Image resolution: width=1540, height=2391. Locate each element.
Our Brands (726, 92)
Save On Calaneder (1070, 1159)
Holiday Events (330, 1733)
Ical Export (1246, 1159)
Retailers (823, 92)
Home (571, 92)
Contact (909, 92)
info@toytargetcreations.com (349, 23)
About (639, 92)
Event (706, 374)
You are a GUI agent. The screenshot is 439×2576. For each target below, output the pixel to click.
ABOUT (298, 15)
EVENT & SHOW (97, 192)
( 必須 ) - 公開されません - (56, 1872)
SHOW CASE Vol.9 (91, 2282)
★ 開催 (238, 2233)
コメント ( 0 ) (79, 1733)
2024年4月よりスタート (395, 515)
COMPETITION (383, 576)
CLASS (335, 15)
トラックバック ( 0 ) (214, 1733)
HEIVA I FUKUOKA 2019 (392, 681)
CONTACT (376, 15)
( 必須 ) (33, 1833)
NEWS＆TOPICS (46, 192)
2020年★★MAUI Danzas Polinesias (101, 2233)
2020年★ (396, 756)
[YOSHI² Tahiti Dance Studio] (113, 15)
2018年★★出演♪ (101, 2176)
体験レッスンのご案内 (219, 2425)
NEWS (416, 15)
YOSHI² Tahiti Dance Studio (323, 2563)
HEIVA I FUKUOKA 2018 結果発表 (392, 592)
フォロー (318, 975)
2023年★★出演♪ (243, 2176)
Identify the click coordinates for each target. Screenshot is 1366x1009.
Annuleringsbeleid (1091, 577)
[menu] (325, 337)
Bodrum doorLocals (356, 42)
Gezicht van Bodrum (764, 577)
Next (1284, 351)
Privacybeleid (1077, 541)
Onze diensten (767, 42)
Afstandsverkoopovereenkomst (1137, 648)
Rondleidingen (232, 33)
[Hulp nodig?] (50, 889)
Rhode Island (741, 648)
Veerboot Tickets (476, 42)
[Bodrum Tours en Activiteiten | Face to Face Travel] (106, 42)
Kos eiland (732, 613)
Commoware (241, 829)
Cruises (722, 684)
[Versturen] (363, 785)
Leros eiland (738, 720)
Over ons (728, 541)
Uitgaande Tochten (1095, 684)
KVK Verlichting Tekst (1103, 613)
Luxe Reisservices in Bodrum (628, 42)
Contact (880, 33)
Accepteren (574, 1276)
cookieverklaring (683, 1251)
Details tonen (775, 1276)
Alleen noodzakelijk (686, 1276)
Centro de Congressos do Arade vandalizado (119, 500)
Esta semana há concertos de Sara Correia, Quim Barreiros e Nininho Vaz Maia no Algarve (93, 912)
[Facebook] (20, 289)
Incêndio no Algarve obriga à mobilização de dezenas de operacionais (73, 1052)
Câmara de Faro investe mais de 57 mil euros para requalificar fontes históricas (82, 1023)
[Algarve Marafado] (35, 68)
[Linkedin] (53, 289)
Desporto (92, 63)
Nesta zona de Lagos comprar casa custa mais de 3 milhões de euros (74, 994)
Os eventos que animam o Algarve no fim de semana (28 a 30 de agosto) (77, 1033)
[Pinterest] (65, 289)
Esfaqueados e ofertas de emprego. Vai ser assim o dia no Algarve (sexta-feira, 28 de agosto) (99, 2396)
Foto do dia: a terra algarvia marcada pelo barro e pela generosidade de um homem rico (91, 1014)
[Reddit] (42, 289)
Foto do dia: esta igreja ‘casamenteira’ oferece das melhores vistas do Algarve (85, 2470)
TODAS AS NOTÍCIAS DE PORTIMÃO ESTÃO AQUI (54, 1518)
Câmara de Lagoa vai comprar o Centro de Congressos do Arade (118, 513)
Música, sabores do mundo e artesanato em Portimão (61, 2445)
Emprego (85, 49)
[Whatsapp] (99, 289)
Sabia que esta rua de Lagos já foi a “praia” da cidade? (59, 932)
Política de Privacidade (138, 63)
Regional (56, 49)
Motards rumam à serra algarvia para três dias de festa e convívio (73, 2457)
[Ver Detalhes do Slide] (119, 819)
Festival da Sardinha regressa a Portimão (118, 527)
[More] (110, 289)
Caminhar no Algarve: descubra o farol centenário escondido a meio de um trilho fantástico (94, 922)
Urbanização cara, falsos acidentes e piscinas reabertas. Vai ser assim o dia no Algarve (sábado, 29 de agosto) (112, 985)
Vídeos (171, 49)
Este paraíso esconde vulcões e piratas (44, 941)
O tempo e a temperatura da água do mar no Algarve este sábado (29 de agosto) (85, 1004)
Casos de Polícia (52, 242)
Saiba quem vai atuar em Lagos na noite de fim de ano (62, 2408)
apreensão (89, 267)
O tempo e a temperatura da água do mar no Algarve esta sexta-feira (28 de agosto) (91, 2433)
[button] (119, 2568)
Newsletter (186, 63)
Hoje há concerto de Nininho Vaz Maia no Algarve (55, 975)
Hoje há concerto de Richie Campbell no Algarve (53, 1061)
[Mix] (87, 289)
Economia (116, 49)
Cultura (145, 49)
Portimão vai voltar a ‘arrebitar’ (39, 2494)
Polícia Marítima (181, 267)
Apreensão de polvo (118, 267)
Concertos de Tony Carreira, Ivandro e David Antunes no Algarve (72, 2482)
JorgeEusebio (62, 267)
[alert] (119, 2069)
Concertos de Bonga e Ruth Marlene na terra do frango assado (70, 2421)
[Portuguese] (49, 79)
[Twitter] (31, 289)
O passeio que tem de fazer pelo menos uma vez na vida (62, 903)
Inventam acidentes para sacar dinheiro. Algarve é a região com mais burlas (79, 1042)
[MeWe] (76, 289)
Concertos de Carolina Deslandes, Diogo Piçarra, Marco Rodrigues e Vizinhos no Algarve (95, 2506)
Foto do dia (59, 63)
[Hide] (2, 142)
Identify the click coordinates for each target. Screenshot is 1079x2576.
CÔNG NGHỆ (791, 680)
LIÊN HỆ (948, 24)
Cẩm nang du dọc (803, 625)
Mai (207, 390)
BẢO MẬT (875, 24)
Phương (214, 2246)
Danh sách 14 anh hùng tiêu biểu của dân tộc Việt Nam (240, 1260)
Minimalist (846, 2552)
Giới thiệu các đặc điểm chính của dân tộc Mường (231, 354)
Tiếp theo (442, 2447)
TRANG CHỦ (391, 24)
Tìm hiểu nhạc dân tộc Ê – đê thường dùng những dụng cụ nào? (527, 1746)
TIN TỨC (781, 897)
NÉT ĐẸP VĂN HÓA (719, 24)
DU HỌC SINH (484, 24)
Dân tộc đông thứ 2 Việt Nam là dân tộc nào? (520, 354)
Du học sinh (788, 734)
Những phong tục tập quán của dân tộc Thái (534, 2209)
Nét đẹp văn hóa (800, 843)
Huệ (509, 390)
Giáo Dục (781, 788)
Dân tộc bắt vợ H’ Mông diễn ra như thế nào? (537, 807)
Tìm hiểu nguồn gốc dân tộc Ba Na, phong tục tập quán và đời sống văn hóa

- - -

- _Exercise instructions_
Give the data again. Keep every line identical.

- _Problem solution_
Image resolution: width=1540, height=2391. Locate each element.
Our Brands (726, 92)
Save On Calaneder (1070, 1159)
Holiday Events (330, 1733)
Ical Export (1246, 1159)
Retailers (823, 92)
Home (571, 92)
Contact (909, 92)
info@toytargetcreations.com (349, 23)
About (639, 92)
Event (706, 374)
You are a GUI agent. The screenshot is 439×2576. For each target below, output the pixel to click.
ABOUT (298, 15)
EVENT & SHOW (97, 192)
( 必須 ) - 公開されません - (56, 1872)
SHOW CASE Vol.9 (91, 2282)
★ 開催 (238, 2233)
コメント ( 0 ) (79, 1733)
2024年4月よりスタート (395, 515)
COMPETITION (383, 576)
CLASS (335, 15)
トラックバック ( 0 ) (214, 1733)
HEIVA I FUKUOKA 2019 (392, 681)
CONTACT (376, 15)
( 必須 ) (33, 1833)
NEWS＆TOPICS (46, 192)
2020年★★MAUI Danzas Polinesias (101, 2233)
2020年★ (396, 756)
[YOSHI² Tahiti Dance Studio] (113, 15)
2018年★★出演♪ (101, 2176)
体験レッスンのご案内 (219, 2425)
NEWS (416, 15)
YOSHI² Tahiti Dance Studio (323, 2563)
HEIVA I FUKUOKA 2018 結果発表 (392, 592)
フォロー (318, 975)
2023年★★出演♪ (243, 2176)
Identify the click coordinates for each target. Screenshot is 1366x1009.
Annuleringsbeleid (1091, 577)
[menu] (325, 337)
Bodrum doorLocals (356, 42)
Gezicht van Bodrum (764, 577)
Next (1284, 351)
Privacybeleid (1077, 541)
Onze diensten (767, 42)
Afstandsverkoopovereenkomst (1137, 648)
Rondleidingen (232, 33)
[Hulp nodig?] (50, 889)
Rhode Island (741, 648)
Veerboot Tickets (476, 42)
[Bodrum Tours en Activiteiten | Face to Face Travel] (106, 42)
Kos eiland (732, 613)
Commoware (241, 829)
Cruises (722, 684)
[Versturen] (363, 785)
Leros eiland (738, 720)
Over ons (728, 541)
Uitgaande Tochten (1095, 684)
KVK Verlichting Tekst (1103, 613)
Luxe Reisservices in Bodrum (628, 42)
Contact (880, 33)
Accepteren (574, 1276)
cookieverklaring (683, 1251)
Details tonen (775, 1276)
Alleen noodzakelijk (686, 1276)
Centro de Congressos do Arade vandalizado (119, 500)
Esta semana há concertos de Sara Correia, Quim Barreiros e Nininho Vaz Maia no Algarve (93, 912)
[Facebook] (20, 289)
Incêndio no Algarve obriga à mobilização de dezenas de operacionais (73, 1052)
Câmara de Faro investe mais de 57 mil euros para requalificar fontes históricas (82, 1023)
[Algarve Marafado] (35, 68)
[Linkedin] (53, 289)
Desporto (92, 63)
Nesta zona de Lagos comprar casa custa mais de 3 milhões de euros (74, 994)
Os eventos que animam o Algarve no fim de semana (28 a 30 de agosto) (77, 1033)
[Pinterest] (65, 289)
Esfaqueados e ofertas de emprego. Vai ser assim o dia no Algarve (sexta-feira, 28 de agosto) (99, 2396)
Foto do dia: a terra algarvia marcada pelo barro e pela generosidade de um homem rico (91, 1014)
[Reddit] (42, 289)
Foto do dia: esta igreja ‘casamenteira’ oferece das melhores vistas do Algarve (85, 2470)
TODAS AS NOTÍCIAS DE PORTIMÃO ESTÃO AQUI (54, 1518)
Câmara de Lagoa vai comprar o Centro de Congressos do Arade (118, 513)
Música, sabores do mundo e artesanato em Portimão (61, 2445)
Emprego (85, 49)
[Whatsapp] (99, 289)
Sabia que esta rua de Lagos já foi a “praia” da cidade? (59, 932)
Política de Privacidade (138, 63)
Regional (56, 49)
Motards rumam à serra algarvia para três dias de festa e convívio (73, 2457)
[Ver Detalhes do Slide] (119, 819)
Festival da Sardinha regressa a Portimão (118, 527)
[More] (110, 289)
Caminhar no Algarve: descubra o farol centenário escondido a meio de um trilho fantástico (94, 922)
Urbanização cara, falsos acidentes e piscinas reabertas. Vai ser assim o dia no Algarve (sábado, 29 de agosto) (112, 985)
Vídeos (171, 49)
Este paraíso esconde vulcões e piratas (44, 941)
O tempo e a temperatura da água do mar no Algarve este sábado (29 de agosto) (85, 1004)
Casos de Polícia (52, 242)
Saiba quem vai atuar em Lagos na noite de fim de ano (62, 2408)
apreensão (89, 267)
O tempo e a temperatura da água do mar no Algarve esta sexta-feira (28 de agosto) (91, 2433)
[button] (119, 2568)
Newsletter (186, 63)
Hoje há concerto de Nininho Vaz Maia no Algarve (55, 975)
Hoje há concerto de Richie Campbell no Algarve (53, 1061)
[Mix] (87, 289)
Economia (116, 49)
Cultura (145, 49)
Portimão vai voltar a ‘arrebitar’ (39, 2494)
Polícia Marítima (181, 267)
Apreensão de polvo (118, 267)
Concertos de Tony Carreira, Ivandro e David Antunes no Algarve (72, 2482)
JorgeEusebio (62, 267)
[alert] (119, 2069)
Concertos de Bonga e Ruth Marlene na terra do frango assado (70, 2421)
[Portuguese] (49, 79)
[Twitter] (31, 289)
O passeio que tem de fazer pelo menos uma vez na vida (62, 903)
Inventam acidentes para sacar dinheiro. Algarve é a região com mais burlas (79, 1042)
[MeWe] (76, 289)
Concertos de Carolina Deslandes, Diogo Piçarra, Marco Rodrigues e Vizinhos no Algarve (95, 2506)
Foto do dia (59, 63)
[Hide] (2, 142)
Identify the click coordinates for each target. Screenshot is 1079x2576.
CÔNG NGHỆ (791, 680)
LIÊN HỆ (948, 24)
Cẩm nang du dọc (803, 625)
Mai (207, 390)
BẢO MẬT (875, 24)
Phương (214, 2246)
Danh sách 14 anh hùng tiêu biểu của dân tộc Việt Nam (240, 1260)
Minimalist (846, 2552)
Giới thiệu các đặc điểm chính của dân tộc Mường (231, 354)
Tiếp theo (442, 2447)
TRANG CHỦ (391, 24)
Tìm hiểu nhạc dân tộc Ê – đê thường dùng những dụng cụ nào? (527, 1746)
TIN TỨC (781, 897)
NÉT ĐẸP VĂN HÓA (719, 24)
DU HỌC SINH (484, 24)
Dân tộc đông thứ 2 Việt Nam là dân tộc nào? (520, 354)
Du học sinh (788, 734)
Những phong tục tập quán của dân tộc Thái (534, 2209)
Nét đẹp văn hóa (800, 843)
Huệ (509, 390)
Giáo Dục (781, 788)
Dân tộc bắt vợ H’ Mông diễn ra như thế nào? (537, 807)
Tìm hiểu nguồn gốc dân tộc Ba Na, phong tục tập quán và đời sống văn hóa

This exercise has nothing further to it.